Watkin then highlights the rise of modern marketing and the concept of “engineered consent” that is employed by, among others, social media companies. He makes a connection between magic and the deployment of algorithms since both are "engineered to secure a particular end.” He continues, “Magic is the perfection of technique, for ‘every magical means, in the eyes of those who use it, is the most efficient one.’ It ‘subordinates the power of the gods to men’ and ‘secures a predetermined result,’ as does modern marketing.”
This all relates to acting for the sake of appearances because there is no depth to it. It is not an appeal to a superior product or a better value for the money proposition. Rather, it is a manipulation of subconscious impulses for the sake of increasing the amount of time you spend on a device, in a store, or scrolling through an app—all to the financial gain of the producer, but with little to no benefit for you.
It also relates to seeking the will of God because technique undermines the chief end of man by functionally eliminating any purposeful end for man. Watkin says, “For the technical attitude everything—language, people, commodities, gods—is an instrument, a means to an end. But in an ironic twist, the end is nothing but efficiency itself, a means in end’s clothing. Nothing is to be enjoyed; everything is to be exploited and maximized, and enjoyment itself is then co-opted into this ethic of maximization as something to be exploited and monetized in return.”
In a further ironic twist, a final depressing turn even, this “means in end’s clothing” comes to dominate the ones who engage with it. “Just as the ancient gods came to control the worshippers that tried to use them to control their world, even to the point of demanding the sacrifice of their children, so too the modern veneration of technique comes to dominate and shape our lives.”

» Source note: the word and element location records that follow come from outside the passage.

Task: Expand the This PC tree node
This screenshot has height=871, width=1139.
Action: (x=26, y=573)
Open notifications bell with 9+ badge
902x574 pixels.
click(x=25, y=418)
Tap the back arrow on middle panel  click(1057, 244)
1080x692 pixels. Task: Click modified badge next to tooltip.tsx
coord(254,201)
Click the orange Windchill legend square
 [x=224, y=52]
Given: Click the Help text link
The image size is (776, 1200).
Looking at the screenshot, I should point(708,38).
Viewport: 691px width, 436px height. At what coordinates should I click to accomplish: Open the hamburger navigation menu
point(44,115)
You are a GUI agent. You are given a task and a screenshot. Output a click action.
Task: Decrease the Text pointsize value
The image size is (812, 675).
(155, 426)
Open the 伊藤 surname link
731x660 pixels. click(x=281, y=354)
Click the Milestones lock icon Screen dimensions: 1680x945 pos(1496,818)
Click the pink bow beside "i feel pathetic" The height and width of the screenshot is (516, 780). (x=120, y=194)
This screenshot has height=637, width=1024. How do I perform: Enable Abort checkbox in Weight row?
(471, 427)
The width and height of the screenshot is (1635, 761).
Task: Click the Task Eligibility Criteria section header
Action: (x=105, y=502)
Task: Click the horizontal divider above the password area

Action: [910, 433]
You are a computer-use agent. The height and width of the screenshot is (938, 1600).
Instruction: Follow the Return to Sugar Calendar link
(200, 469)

In the face of this, Jesus encourages us to seek to do God’s will, to reorient ourselves to man’s chief end—glorifying God and enjoying him forever. That is the antidote to living on the level of appearances and using or being used by technique, for man’s chief end grounds us in something substantial. It places us under one who is not interested in extracting great and impossible sacrifice, since he himself has met every demand. Seeking God’s will, then, is liberating in that we are freed to live deeply, authentically, and meaningfully. May we, then, not seek appearances, but God’s will in our lives and relationships.
 D. A. Carson, The Gospel According to John (Grand Rapids: Eerdmans, 1991), 306–7.  Christopher Watkin, Biblical Critical Theory: How the Bible’s Unfolding Story Makes Sense of Modern Life and Culture (Grand Rapids: Zondervan, 2022), 185–88.  Watkin, Biblical Critical Theory, 188.  Watkin, Biblical Critical Theory, 189.  Watkin, Biblical Critical Theory, 189.